Segment Open

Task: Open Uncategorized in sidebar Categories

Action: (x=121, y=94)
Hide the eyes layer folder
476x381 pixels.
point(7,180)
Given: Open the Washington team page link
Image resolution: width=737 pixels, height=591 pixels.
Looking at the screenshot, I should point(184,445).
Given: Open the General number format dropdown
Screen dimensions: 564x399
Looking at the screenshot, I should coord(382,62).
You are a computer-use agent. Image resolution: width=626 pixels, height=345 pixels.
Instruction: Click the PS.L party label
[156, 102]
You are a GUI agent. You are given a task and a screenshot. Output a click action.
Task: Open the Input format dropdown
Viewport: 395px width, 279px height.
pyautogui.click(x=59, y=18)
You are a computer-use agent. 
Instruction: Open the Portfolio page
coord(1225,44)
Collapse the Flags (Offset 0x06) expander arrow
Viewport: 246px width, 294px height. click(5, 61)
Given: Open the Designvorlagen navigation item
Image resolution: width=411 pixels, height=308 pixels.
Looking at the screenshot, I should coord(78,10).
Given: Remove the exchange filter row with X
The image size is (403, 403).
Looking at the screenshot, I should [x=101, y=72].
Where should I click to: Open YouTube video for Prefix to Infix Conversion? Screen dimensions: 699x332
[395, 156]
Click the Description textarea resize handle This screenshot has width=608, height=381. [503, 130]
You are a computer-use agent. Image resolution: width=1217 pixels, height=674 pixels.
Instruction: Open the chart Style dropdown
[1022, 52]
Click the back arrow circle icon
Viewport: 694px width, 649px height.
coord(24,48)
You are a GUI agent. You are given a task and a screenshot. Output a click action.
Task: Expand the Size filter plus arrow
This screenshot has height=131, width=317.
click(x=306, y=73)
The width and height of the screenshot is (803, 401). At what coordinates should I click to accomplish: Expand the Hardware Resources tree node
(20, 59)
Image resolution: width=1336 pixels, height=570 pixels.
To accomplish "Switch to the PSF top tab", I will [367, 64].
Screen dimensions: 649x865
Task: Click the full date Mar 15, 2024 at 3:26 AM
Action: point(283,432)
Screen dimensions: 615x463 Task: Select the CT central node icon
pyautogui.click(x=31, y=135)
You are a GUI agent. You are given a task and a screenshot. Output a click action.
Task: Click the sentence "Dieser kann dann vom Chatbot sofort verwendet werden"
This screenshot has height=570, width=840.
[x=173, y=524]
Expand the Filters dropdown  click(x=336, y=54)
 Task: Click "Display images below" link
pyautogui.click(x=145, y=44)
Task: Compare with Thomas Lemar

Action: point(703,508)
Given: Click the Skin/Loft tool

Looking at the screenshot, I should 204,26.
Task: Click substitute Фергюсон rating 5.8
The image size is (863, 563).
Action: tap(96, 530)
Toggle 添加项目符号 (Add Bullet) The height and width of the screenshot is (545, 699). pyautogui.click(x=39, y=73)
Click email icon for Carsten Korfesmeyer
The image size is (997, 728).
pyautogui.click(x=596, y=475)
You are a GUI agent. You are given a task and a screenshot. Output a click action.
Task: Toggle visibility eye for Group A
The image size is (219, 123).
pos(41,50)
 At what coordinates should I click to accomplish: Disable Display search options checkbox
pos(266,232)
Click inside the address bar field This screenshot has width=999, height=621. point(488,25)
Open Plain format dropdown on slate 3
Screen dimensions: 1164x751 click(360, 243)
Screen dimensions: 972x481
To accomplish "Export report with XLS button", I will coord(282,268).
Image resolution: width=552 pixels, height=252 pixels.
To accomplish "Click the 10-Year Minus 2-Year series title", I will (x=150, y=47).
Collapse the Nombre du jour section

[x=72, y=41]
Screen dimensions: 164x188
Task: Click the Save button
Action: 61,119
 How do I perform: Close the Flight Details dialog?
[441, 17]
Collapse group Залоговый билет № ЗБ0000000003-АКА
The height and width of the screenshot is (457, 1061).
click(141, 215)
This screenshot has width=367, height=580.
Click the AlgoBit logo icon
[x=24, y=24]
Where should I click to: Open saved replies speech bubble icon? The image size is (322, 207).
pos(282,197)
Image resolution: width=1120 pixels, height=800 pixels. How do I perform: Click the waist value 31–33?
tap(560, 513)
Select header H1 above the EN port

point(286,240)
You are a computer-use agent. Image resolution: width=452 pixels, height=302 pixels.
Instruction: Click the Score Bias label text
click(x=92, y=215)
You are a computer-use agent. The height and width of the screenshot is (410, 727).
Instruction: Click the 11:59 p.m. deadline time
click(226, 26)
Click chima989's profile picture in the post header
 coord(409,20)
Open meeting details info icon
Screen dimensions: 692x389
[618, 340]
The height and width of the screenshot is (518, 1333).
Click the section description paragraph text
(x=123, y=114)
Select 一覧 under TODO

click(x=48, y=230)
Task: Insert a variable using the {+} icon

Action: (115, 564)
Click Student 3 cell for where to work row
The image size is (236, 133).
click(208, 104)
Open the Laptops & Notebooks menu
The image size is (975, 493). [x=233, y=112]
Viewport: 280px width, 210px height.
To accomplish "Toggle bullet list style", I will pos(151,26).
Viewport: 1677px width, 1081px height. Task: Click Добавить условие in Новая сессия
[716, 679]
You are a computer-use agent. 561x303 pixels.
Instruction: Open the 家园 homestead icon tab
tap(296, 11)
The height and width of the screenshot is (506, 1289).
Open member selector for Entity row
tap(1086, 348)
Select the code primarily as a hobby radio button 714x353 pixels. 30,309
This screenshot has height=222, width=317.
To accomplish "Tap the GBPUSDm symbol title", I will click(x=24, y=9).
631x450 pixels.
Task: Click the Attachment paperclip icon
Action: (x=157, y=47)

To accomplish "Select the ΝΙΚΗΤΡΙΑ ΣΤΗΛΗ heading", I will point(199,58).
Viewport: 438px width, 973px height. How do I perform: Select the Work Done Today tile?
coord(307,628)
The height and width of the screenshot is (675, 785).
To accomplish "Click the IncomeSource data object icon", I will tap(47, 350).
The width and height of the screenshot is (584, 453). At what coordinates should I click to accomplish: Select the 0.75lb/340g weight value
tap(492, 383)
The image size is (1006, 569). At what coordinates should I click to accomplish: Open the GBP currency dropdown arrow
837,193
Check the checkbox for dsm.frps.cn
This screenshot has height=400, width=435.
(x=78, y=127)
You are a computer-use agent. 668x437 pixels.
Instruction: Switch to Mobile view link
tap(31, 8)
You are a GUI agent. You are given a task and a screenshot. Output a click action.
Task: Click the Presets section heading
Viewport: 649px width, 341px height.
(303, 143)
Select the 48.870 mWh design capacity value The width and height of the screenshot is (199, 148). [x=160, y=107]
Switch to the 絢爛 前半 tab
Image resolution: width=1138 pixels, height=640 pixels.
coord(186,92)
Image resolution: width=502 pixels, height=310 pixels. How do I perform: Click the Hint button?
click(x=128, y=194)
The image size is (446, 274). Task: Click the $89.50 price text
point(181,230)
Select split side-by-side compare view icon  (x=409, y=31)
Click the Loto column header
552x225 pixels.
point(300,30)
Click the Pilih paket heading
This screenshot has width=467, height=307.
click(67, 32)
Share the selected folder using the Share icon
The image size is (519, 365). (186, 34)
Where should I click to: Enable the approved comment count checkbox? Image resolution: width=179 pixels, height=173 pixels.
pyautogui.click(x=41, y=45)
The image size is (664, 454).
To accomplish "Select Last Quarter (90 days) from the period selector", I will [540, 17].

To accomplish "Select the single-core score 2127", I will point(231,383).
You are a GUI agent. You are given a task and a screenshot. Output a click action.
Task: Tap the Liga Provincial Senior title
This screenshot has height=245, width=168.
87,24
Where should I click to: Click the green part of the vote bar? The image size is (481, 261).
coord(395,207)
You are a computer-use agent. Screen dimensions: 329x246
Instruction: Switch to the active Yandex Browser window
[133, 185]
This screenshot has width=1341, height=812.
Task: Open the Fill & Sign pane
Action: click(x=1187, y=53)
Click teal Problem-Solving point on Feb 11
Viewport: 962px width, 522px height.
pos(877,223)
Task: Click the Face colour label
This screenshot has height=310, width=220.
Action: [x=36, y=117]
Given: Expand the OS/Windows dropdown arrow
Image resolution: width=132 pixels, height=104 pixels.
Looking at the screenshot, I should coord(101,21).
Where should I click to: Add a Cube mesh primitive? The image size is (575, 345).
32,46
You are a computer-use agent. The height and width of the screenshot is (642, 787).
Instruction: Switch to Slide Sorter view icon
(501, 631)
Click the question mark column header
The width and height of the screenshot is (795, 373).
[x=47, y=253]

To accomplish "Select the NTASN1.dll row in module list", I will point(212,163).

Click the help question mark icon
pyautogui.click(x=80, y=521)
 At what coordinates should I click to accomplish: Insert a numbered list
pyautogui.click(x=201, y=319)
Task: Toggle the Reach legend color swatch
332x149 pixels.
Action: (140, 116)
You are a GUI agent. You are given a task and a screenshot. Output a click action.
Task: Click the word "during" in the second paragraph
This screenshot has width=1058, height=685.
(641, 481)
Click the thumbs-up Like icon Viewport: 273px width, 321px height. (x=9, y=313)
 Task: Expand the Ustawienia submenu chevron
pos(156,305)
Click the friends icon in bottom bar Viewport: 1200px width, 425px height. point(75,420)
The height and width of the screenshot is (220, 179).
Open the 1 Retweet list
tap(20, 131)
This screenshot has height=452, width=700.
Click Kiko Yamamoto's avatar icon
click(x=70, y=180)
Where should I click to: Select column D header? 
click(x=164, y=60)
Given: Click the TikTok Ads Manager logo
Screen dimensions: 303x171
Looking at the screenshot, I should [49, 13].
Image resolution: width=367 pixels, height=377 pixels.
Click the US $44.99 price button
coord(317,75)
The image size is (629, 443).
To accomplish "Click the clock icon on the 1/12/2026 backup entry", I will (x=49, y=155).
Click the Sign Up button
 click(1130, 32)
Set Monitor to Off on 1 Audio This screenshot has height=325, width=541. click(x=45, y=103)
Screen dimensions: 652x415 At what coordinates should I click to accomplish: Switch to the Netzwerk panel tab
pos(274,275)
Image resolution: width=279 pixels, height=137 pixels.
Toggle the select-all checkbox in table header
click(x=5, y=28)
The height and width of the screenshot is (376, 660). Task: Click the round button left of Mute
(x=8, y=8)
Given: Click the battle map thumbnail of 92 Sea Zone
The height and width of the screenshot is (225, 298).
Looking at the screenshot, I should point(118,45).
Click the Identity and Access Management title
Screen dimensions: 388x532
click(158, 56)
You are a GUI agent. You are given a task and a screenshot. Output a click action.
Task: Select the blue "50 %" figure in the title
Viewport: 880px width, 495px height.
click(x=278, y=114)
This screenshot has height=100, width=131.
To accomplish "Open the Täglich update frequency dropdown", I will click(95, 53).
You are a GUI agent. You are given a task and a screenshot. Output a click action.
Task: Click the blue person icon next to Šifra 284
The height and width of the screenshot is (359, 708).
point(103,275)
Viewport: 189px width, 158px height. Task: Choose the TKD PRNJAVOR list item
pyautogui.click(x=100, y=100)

Segment Closed

> [Your goal]:
Your answer must be the lines above from the one containing "Click Student 3 cell for where to work row" to the one containing "Select the code", both included, restated word for word.

> [Answer box]:
Click Student 3 cell for where to work row
The image size is (236, 133).
click(208, 104)
Open the Laptops & Notebooks menu
The image size is (975, 493). [x=233, y=112]
Viewport: 280px width, 210px height.
To accomplish "Toggle bullet list style", I will pos(151,26).
Viewport: 1677px width, 1081px height. Task: Click Добавить условие in Новая сессия
[716, 679]
You are a computer-use agent. 561x303 pixels.
Instruction: Open the 家园 homestead icon tab
tap(296, 11)
The height and width of the screenshot is (506, 1289).
Open member selector for Entity row
tap(1086, 348)
Select the code primarily as a hobby radio button 714x353 pixels. 30,309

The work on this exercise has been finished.